• [REQUIRED ACTION]: Return a copy of every line in the records that includes the word "Profiles".

Top of SUPPLIED MATERIAL

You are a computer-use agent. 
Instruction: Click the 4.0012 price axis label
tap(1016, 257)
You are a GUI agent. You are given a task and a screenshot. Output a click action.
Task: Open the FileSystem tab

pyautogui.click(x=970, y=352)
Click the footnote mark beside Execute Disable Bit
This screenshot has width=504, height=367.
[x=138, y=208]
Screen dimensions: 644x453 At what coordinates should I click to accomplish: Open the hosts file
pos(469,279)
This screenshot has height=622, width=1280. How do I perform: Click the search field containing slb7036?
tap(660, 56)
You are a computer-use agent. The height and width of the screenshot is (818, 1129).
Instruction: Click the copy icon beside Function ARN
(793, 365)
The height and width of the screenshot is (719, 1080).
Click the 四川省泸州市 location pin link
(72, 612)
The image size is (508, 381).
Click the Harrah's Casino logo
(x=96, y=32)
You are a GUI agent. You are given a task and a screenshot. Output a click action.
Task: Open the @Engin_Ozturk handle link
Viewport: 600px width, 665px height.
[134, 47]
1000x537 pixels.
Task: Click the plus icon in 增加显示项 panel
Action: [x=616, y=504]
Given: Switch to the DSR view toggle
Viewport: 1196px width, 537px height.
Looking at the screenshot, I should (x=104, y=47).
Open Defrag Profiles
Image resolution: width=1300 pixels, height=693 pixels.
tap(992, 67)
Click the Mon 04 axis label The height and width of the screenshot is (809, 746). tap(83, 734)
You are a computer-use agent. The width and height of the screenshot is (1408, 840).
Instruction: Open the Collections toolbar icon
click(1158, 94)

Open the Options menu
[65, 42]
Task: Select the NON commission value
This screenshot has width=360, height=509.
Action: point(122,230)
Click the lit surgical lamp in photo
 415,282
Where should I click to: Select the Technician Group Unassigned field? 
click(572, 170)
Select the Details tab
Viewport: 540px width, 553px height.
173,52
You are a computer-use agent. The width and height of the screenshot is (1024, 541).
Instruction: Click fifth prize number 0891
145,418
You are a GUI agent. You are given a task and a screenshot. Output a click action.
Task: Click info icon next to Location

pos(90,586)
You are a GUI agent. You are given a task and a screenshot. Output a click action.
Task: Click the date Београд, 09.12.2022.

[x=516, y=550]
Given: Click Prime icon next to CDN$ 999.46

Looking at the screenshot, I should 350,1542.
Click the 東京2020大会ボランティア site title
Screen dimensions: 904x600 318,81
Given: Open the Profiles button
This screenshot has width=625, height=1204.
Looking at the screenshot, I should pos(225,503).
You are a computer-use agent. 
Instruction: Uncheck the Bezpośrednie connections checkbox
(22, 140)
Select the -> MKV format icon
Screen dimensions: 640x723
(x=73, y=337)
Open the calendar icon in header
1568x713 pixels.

Bottom of SUPPLIED MATERIAL

• [ANSWER TO THIS EXERCISE]:
Open Defrag Profiles
Given: Open the Profiles button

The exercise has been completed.